[start SELECTED EXCERPT]

Washington , Wed, 09 Mar 2011 ANI

Washington, Mar 9 (ANI): 'Global warming' and 'climate change' are two terms used to refer to the same phenomena but more people believe in the latter than the former, according to a new study.

 

Jonathon Schuldt at University of Michigan and his colleagues conducted a question wording experiment in the American Life Panel, an online survey conducted by RAND, with a national sample of 2,267 U.S. adults.

 

In the following question, half the participants heard one version, half heard the other:

 

"You may have heard about the idea that the world's temperature may have been going up [changing] over the past 100 years, a phenomenon sometimes called 'global warming' ['climate change']. What is your personal opinion regarding whether or not this has been happening?"

 

The team found that 74 percent of people thought the problem was real when it was referred to as climate change, while about 68 percent thought it was real when it was referred to as global warming.

 

Schuldt said, "While global warming focuses attention on temperature increases, climate change focuses attention on more general changes."

 

"Thus, an unusually cold day may increase doubts about global warming more so than about climate change. Given these different associations and the partisan nature of this issue, climate change believers and skeptics might be expected to vary in their use of these terms."

[end SELECTED EXCERPT]

**GOALS**
1. Answer the following questions using the report on the climate wording study:
(a) Which organization conducted the online survey in which the experiment was run?
(b) How many U.S. adults made up the national sample?
(c) What share of people thought the problem was real when it was referred to as global warming?
2. In the report on the climate wording study, give the passage from "Jonathon Schuldt at" to "as global warming." again, replacing "participants" with "respondents".

[start DATA BLOCK]

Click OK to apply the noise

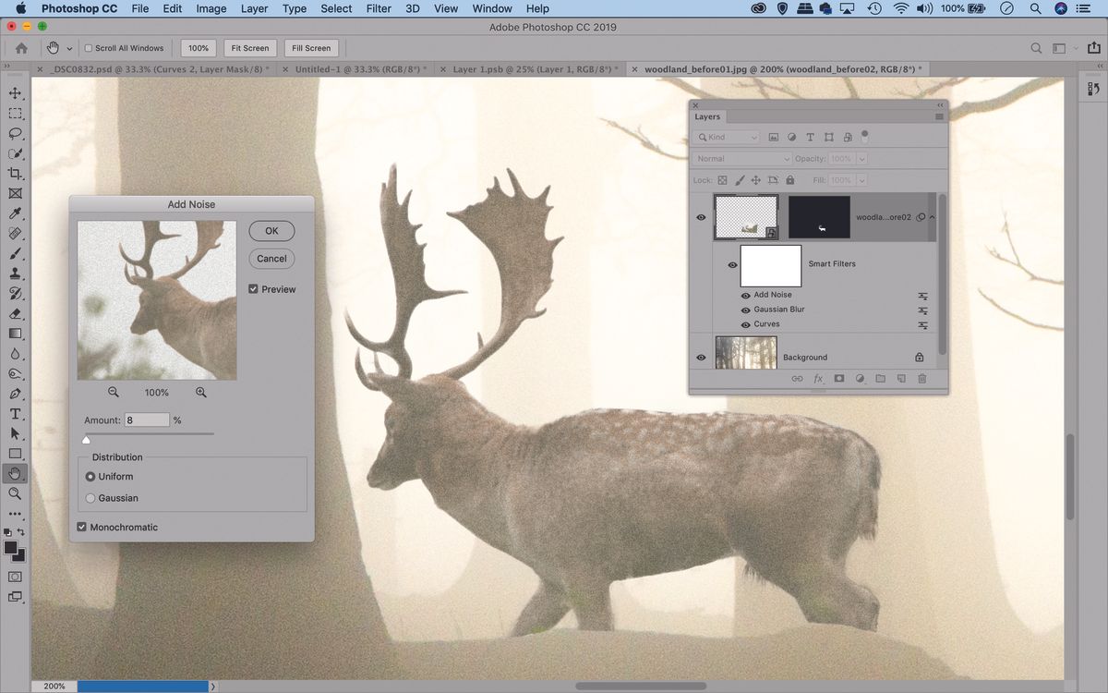pos(271,230)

[end DATA BLOCK]

**ANSWERS TO THE TASKS**
1.
(a) RAND
(b) 2,267
(c) About 68 percent

2.
Jonathon Schuldt at University of Michigan and his colleagues conducted a question wording experiment in the American Life Panel, an online survey conducted by RAND, with a national sample of 2,267 U.S. adults.

 

In the following question, half the respondents heard one version, half heard the other:

 

"You may have heard about the idea that the world's temperature may have been going up [changing] over the past 100 years, a phenomenon sometimes called 'global warming' ['climate change']. What is your personal opinion regarding whether or not this has been happening?"

 

The team found that 74 percent of people thought the problem was real when it was referred to as climate change, while about 68 percent thought it was real when it was referred to as global warming.